Ad approvare il programma di “eutanasia ambulante” è stato proprio il ministro della Sanità
Schippers. Ha richiesto e ottenuto l’eutanasia anche chi aveva “depressioni croniche” o “soffriva di
demenza”, come l’Alzheimer. Un sondaggio pubblicato dal New England Journal of Medicine
rivela che il 64 per cento degli psichiatri olandesi accetta l’eutanasia attiva per i pazienti che
soffrono di malattie mentali. Queste unità si chiamano “Levenseindekliniek”, clinica della dolce
morte. Ne fa parte anche la psichiatra Gerty Casteelen, che ha appena messo a morte una donna che
soffriva di disturbi della personalità e di mania compulsiva.
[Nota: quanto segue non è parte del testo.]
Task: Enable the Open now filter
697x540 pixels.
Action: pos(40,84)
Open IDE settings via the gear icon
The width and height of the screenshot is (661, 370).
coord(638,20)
Lo scorso ottobre una donna ha chiesto
e ottenuto che le venisse praticata l’eutanasia solo perché cieca, causa di “insopportabili e
continuative” sofferenze.
Un altro caso si distingue per la crudezza: una donna che aveva sofferto di anoressia per trent’anni.
Trattata senza risultati con tutti i metodi sanitari conosciuti, dopo cinque anni ha chiesto di morire.
Nel momento in cui gli specialisti non erano in grado di offrirgli niente di più, il suo psichiatra le ha
dato il consenso per l’eutanasia.
Nelle nuove linee guida della Royal Dutch Medical Association si può includere nell’eutanasia chi
ha “disturbi mentali e psico-sociali”, come “perdita di funzionalità, la solitudine e la perdita di
autonomia “come criteri accettabili per l’eutanasia”. Il documento conclude sostenendo che il
“concetto di sofferenza” è “ampio” rispetto alla sua interpretazione ed esso dovrebbe includere
anche “disturbi della vista, dell’udito e della mobilità, cadute, confinamento a letto, affaticamento,
stanchezza e perdita di fitness”.
Accadde vent’anni fa, nel 1993, che il tribunale di Assen, nel nord dell’Olanda, prosciolse uno
psichiatra che aveva aiutato a morire una disabile mentale. La Corte riconobbe che anche la
“sofferenza morale” giustifica l’iniezione letale.
Allora il capo della Federazione dei medici olandesi, il compianto Karel Gunning, denunciò quanto
stava accadendo con queste parole: “Tutti gridano all’omicidio quando si parla delle esperienze
della Germania nazista, ma secondo me quello che si vorrebbe fare in Olanda è peggio.